**Work instructions:** Can you rewrite the data below, replacing "GUI agent" with "interface assistant" in every line and leaving everything else untouched?

(Lines of data)
+ + + + +
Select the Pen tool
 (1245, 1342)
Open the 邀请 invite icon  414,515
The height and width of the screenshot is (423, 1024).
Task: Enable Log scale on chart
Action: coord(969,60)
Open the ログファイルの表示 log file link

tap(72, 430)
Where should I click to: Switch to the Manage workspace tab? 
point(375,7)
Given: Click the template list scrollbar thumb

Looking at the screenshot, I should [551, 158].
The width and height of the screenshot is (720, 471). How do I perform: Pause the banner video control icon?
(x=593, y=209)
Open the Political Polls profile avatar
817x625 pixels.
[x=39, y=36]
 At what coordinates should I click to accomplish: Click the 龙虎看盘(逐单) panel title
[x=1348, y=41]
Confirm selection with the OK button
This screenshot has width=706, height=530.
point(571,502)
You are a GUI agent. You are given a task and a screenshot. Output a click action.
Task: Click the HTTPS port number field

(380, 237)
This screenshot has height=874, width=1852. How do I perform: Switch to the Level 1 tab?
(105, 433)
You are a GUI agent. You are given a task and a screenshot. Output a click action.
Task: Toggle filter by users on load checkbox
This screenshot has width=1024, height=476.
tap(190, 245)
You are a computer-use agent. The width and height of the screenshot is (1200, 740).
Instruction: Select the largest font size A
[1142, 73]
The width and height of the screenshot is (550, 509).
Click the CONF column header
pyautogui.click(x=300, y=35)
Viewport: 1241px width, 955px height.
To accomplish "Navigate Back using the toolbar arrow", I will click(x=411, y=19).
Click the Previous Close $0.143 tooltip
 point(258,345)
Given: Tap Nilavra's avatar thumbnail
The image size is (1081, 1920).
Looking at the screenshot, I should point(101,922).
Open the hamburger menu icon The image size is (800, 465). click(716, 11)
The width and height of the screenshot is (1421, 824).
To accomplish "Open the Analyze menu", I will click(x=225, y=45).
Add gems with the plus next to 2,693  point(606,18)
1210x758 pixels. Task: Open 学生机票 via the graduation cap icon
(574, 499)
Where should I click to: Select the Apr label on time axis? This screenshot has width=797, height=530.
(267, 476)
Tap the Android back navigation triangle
+ + + + +
**Task response:**
Select the Pen tool
 (1245, 1342)
Open the 邀请 invite icon  414,515
The height and width of the screenshot is (423, 1024).
Task: Enable Log scale on chart
Action: coord(969,60)
Open the ログファイルの表示 log file link

tap(72, 430)
Where should I click to: Switch to the Manage workspace tab? 
point(375,7)
Given: Click the template list scrollbar thumb

Looking at the screenshot, I should [551, 158].
The width and height of the screenshot is (720, 471). How do I perform: Pause the banner video control icon?
(x=593, y=209)
Open the Political Polls profile avatar
817x625 pixels.
[x=39, y=36]
 At what coordinates should I click to accomplish: Click the 龙虎看盘(逐单) panel title
[x=1348, y=41]
Confirm selection with the OK button
This screenshot has width=706, height=530.
point(571,502)
You are a interface assistant. You are given a task and a screenshot. Output a click action.
Task: Click the HTTPS port number field

(380, 237)
This screenshot has height=874, width=1852. How do I perform: Switch to the Level 1 tab?
(105, 433)
You are a interface assistant. You are given a task and a screenshot. Output a click action.
Task: Toggle filter by users on load checkbox
This screenshot has width=1024, height=476.
tap(190, 245)
You are a computer-use agent. The width and height of the screenshot is (1200, 740).
Instruction: Select the largest font size A
[1142, 73]
The width and height of the screenshot is (550, 509).
Click the CONF column header
pyautogui.click(x=300, y=35)
Viewport: 1241px width, 955px height.
To accomplish "Navigate Back using the toolbar arrow", I will click(x=411, y=19).
Click the Previous Close $0.143 tooltip
 point(258,345)
Given: Tap Nilavra's avatar thumbnail
The image size is (1081, 1920).
Looking at the screenshot, I should point(101,922).
Open the hamburger menu icon The image size is (800, 465). click(716, 11)
The width and height of the screenshot is (1421, 824).
To accomplish "Open the Analyze menu", I will click(x=225, y=45).
Add gems with the plus next to 2,693  point(606,18)
1210x758 pixels. Task: Open 学生机票 via the graduation cap icon
(574, 499)
Where should I click to: Select the Apr label on time axis? This screenshot has width=797, height=530.
(267, 476)
Tap the Android back navigation triangle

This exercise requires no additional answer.